Thursday, April 24, 2008

Should Gaming Future Be Multiplayer?

I was reading this article the other day and I started wondering about the state of gaming. If you look around, you'll see games making a shift into the online multiplayer medium. We've got MMOs, Internet games such as Web 2.0 and Whirled, and even services on consoles for multiplayer (Xbox Live). If this keeps up, what are we looking at in the next 5-10 years? Will single player games go the way of the dodo?

It's a phenomenon really. A MMO is a game you play where you essentially go on forever. It's a very time consuming game where the only "Game Over" point is determined by the player themselves. At some point you come to the realization that you're living a second life of sorts, and that's your reality. You will be living and working in the game just as you would in real life, albeit for marginally different goals.

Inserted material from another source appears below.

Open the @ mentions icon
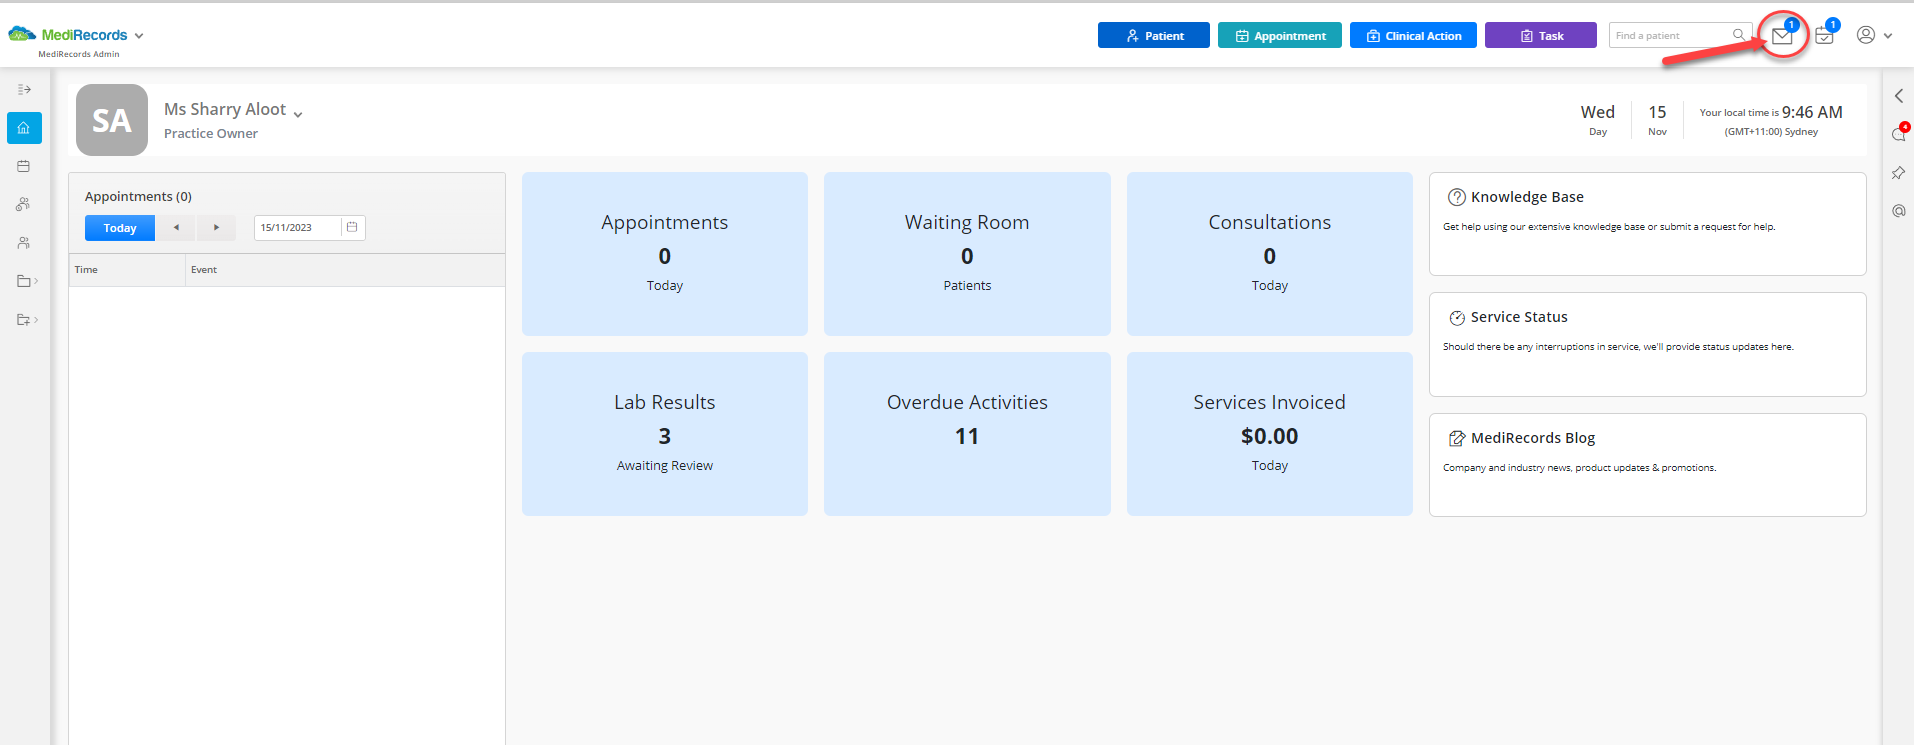 click(1898, 211)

The fascinating part about this alternate lifestyle in a digital world is that thanks to big titles like WoW, LoTRO, and EQ we're getting more developers going in for the MMO scene.

For a very long time now most of my gaming was spent in MMOs like WoW or some other online such as Puzzle Pirates. At a certain point you're stuck needing to work with other players, and I've already given my opinion on that. It's been a couple months since I've seriously played any of those games. In the recent days I've gone back to my roots and started replaying all those old single player games I played as a kid. Believe it or not, but I was having genuine fun.

Yes, I said it. Fun. Sure I was still mucking about raging mass murder on anything that so much as sneezed, but it was entertaining. I had a story that was going somewhere instead of some insignificant text in a quest log. I had characters I could play and get into instead of some nameless vagabond who has no real impact on much of anything. When I beat the baddest bugger around I didn't have to go back and beat him senseless week after week until I left him a broken man. I picked up another of my old games and followed a new story. It's a very strange concept I can't believe I had forgotten from playing MMOs.

So that's what worries me. I see more games coming out for the high school cafeteria style of play rather than the intimate candlelit dinner under the stars style I grew up playing.